In general ELU > leaky ReLU(and its variants) > ReLU > tanh > logistic. If you care a lot about runtime performance, then you may prefer leaky ReLUs over ELUs. If you don't want to tweak yet another hyperparameter, you may just use the default $\alpha$ value suggested earlier(0.01 for the leaky ReLU, and 1 for ELU）. If you have spare time and computing power, you can use cross-validation to evaluate other activation functions, in particular RReLU if your network is overfitting, or PReLU if you have a huge training set.

ReLU

\begin{equation}
ReLU(z) = max(0, z)
\end{equation}

tf.nn.relu

import matplotlib.pyplot as plt

import numpy as np

def relu(z):

    return np.maximum(0, z)

z = np.linspace(-5, 5, 200)

plt.plot(z, relu(z), "r--", linewidth=2)

props = dict(facecolor='black', shrink=0.1)

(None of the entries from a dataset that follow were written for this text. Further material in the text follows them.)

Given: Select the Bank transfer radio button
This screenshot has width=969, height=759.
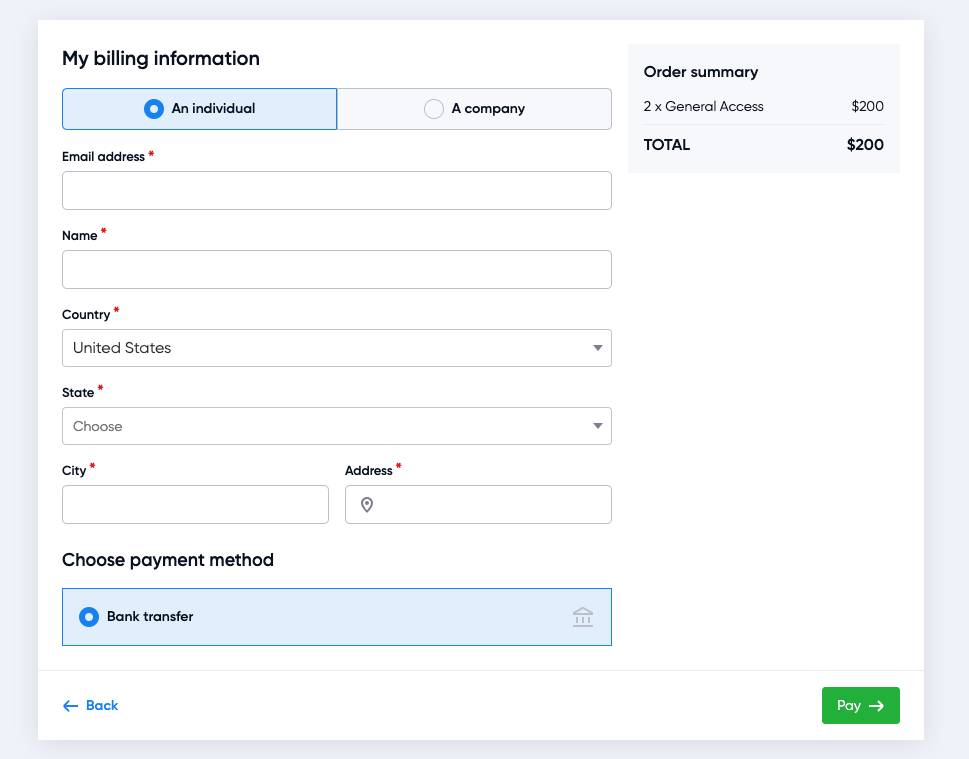Looking at the screenshot, I should (x=89, y=617).
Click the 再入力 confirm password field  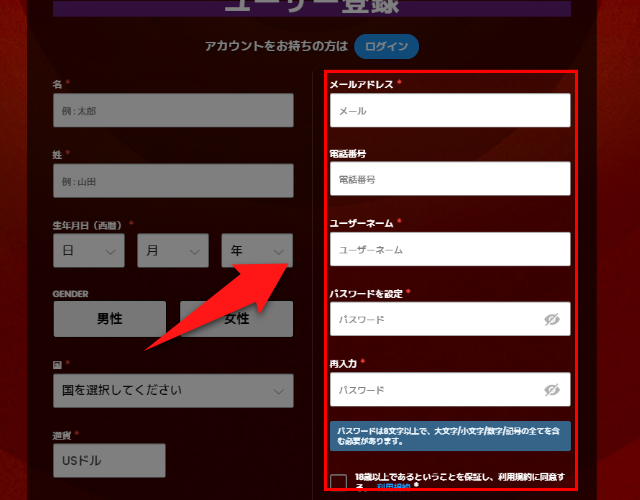tap(435, 390)
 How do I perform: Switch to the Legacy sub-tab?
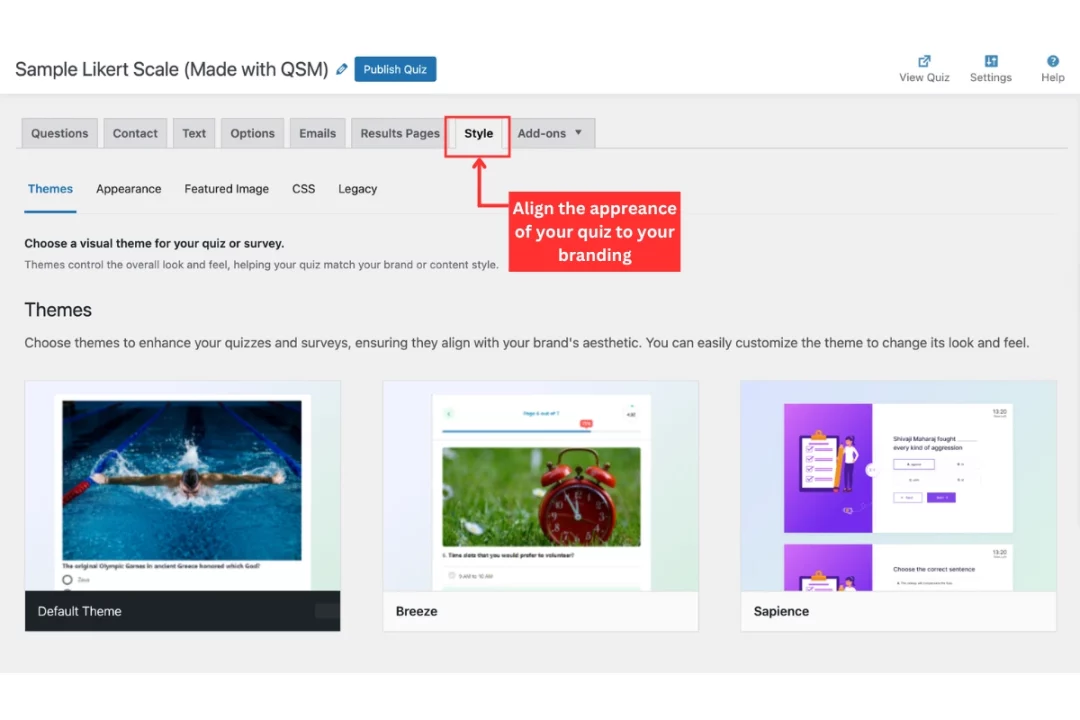pyautogui.click(x=357, y=188)
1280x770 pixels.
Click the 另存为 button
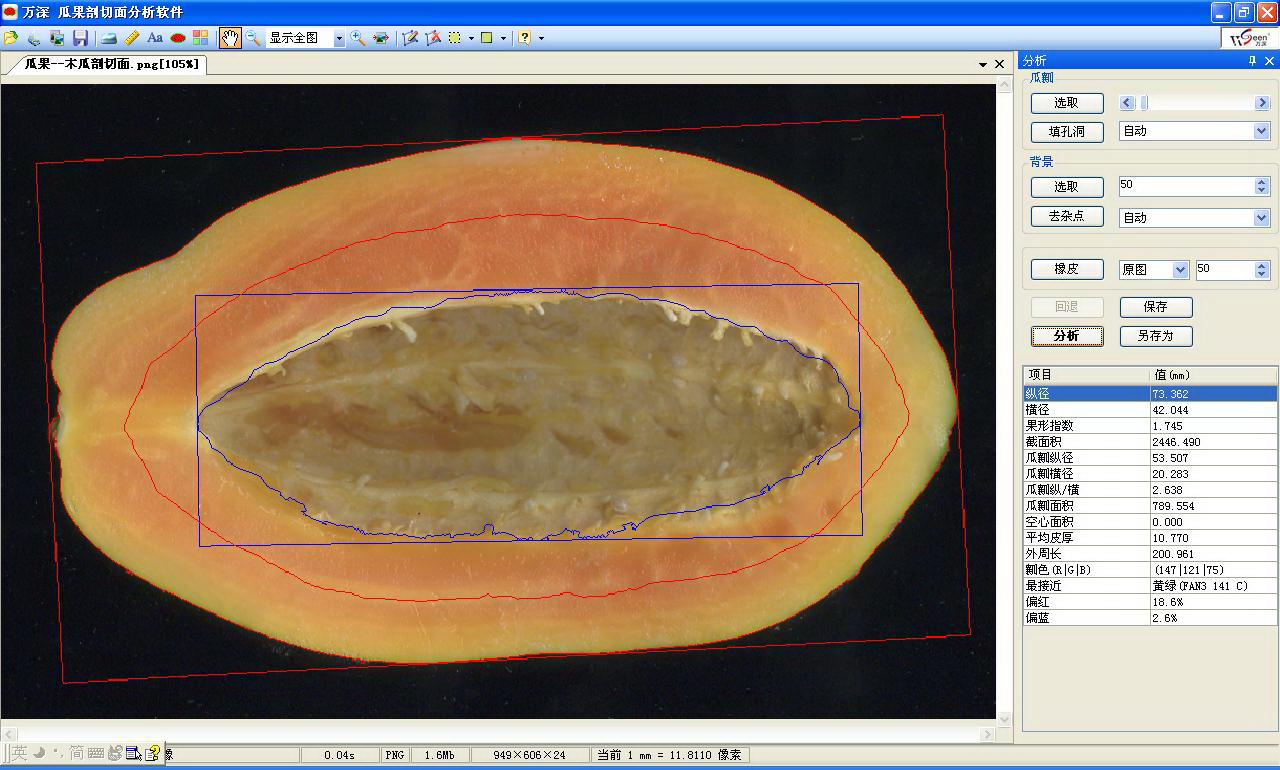(x=1155, y=336)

plt.annotate('ReLU', xytext=(-3.5, 0.5), xy=(-5, 0.1), arrowprops=props, fontsize=14, ha="center")

plt.title("ReLU activation function", fontsize=14)

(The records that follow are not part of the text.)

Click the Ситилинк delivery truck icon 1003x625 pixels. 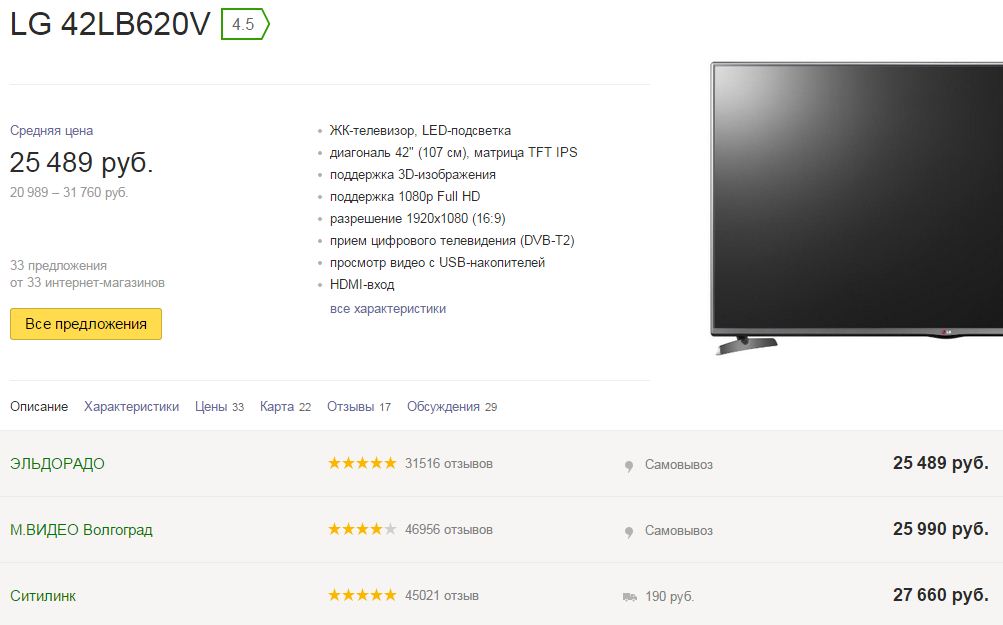[629, 597]
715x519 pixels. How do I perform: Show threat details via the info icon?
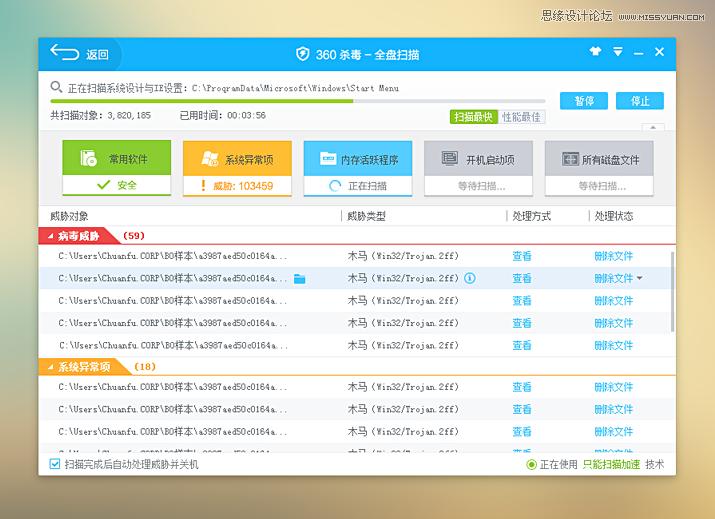470,278
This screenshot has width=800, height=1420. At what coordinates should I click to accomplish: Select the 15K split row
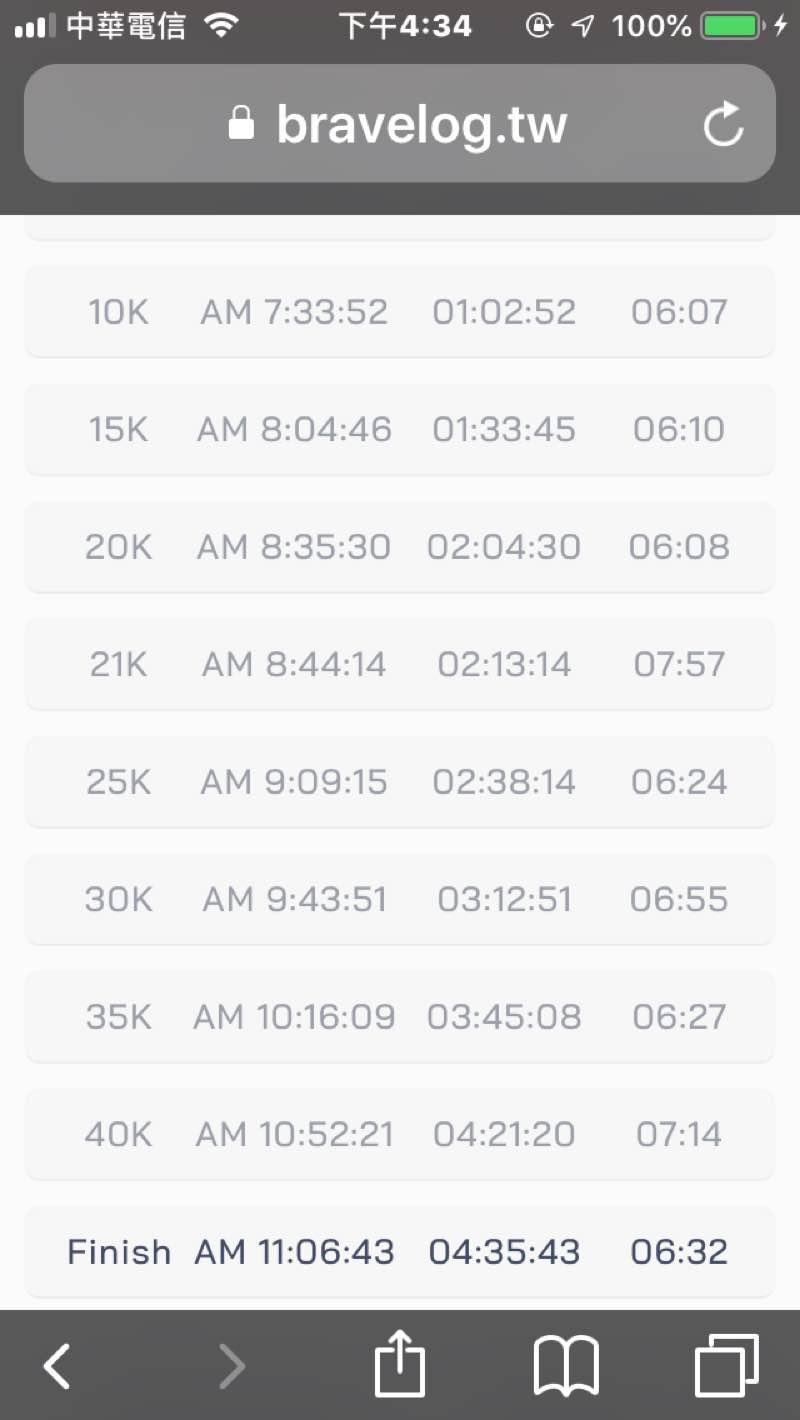[x=399, y=429]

plt.plot([-5, 5], [0, 0], 'k-')

plt.plot([0, 0], [-0.5, 4.2], 'k-')

plt.grid(True)

plt.axis([-5, 5, -0.5, 4.2])

plt.tight_layout()

plt.show()

leaky ReLU

\begin{equation}
LeakyReLU_{\alpha}(z) = max(\alpha z, z)
\end{equation}

nn.leaky_relu

import matplotlib.pyplot as plt

import numpy as np

def leaky_relu(z, alpha=0.01):

    return np.maximum(alpha*z, z)

z = np.linspace(-5, 5, 200)

plt.plot(z, leaky_relu(z, 0.05), "b-", linewidth=2)

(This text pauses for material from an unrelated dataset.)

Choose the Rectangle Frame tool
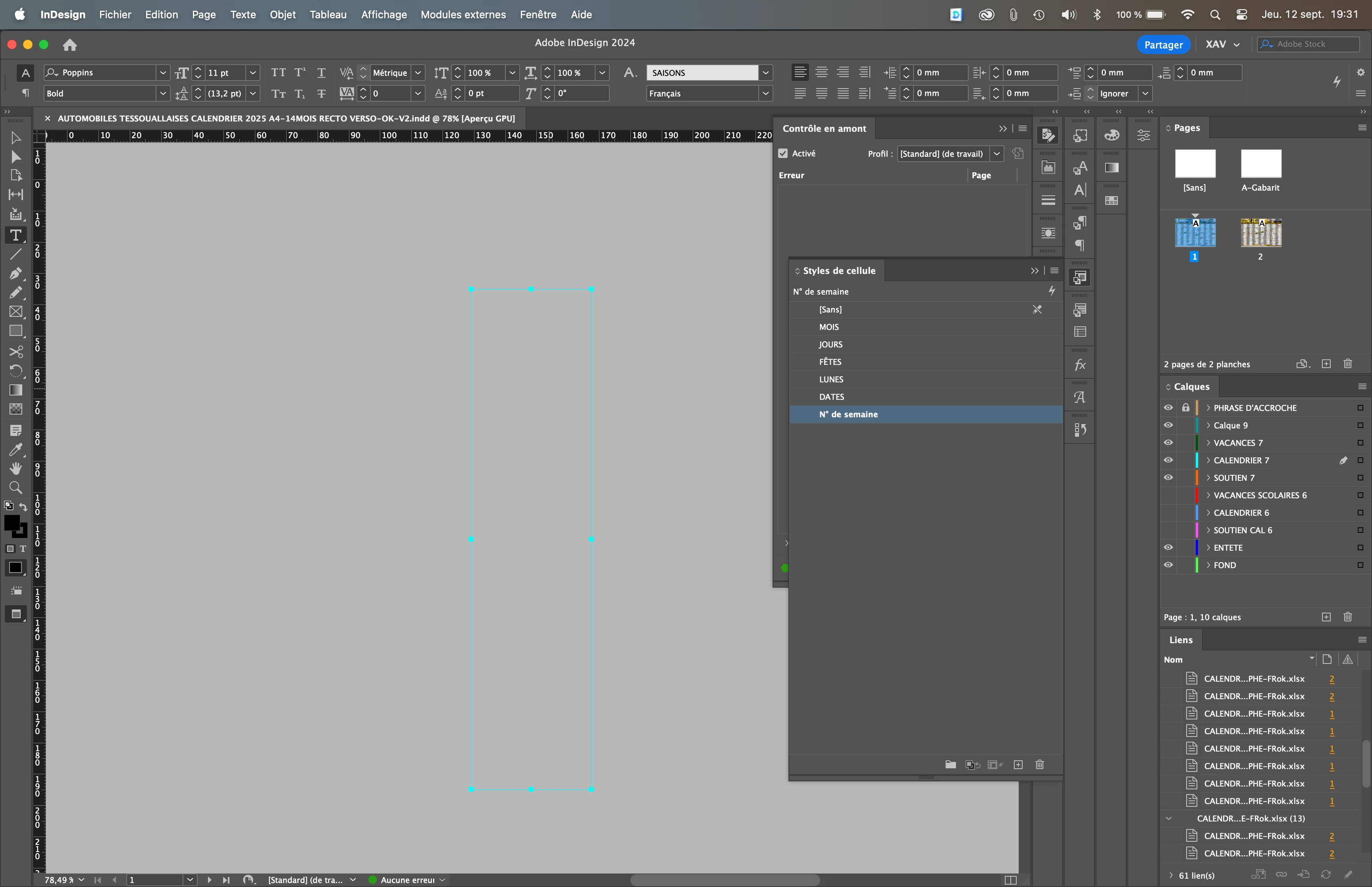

plt.plot([-5, 5], [0, 0], 'k-')

plt.plot([0, 0], [-0.5, 4.2], 'k-')

plt.grid(True)

props = dict(facecolor='black', shrink=0.1)

plt.annotate('Leak', xytext=(-3.5, 0.5), xy=(-5, -0.2), arrowprops=props, fontsize=14, ha="center")

plt.title("Leaky ReLU activation function", fontsize=14)

plt.axis([-5, 5, -0.5, 4.2])

plt.tight_layout()

plt.show()

ELU

\begin{equation}
\label{b}
ELU(z)=
\begin{cases}
\alpha(e^{z} - 1) & if\ z < 0 \\
z & if\ z\ge 0
\end{cases}
\end{equation}

tf.nn.elu

import matplotlib.pyplot as plt

import numpy as np

def elu(z, alpha=1):

    return np.where(z < 0, alpha * (np.exp(z) - 1), z)

z = np.linspace(-5, 5, 200)

plt.plot(z, elu(z), "g-", linewidth=2)

plt.plot([-5, 5], [0, 0], 'k-')

plt.plot([-5, 5], [-1, -1], 'k--')

plt.plot([0, 0], [-2.2, 3.2], 'k-')

plt.grid(True)

plt.title(r"ELU activation function ($\alpha=1$)", fontsize=14)

plt.axis([-5, 5, -2.2, 3.2])

plt.tight_layout()

plt.show()

Relu6

\begin{equation}
ReLU6(z) = min(max(z, 0), 6)
\end{equation}

tf.nn.relu6

Swish

\begin{equation}
Swish(z) = z*sigmoid(\beta z)
\end{equation}

def swish(x, b = 1):

    return x * tf.nn.sigmoid(b * x)

import matplotlib.pyplot as plt

import numpy as np

def swish(z, b=1):

    return z/(1+np.exp(-b*z))

z = np.linspace(-5, 5, 200)

plt.plot(z, swish(z), "g--", linewidth=2)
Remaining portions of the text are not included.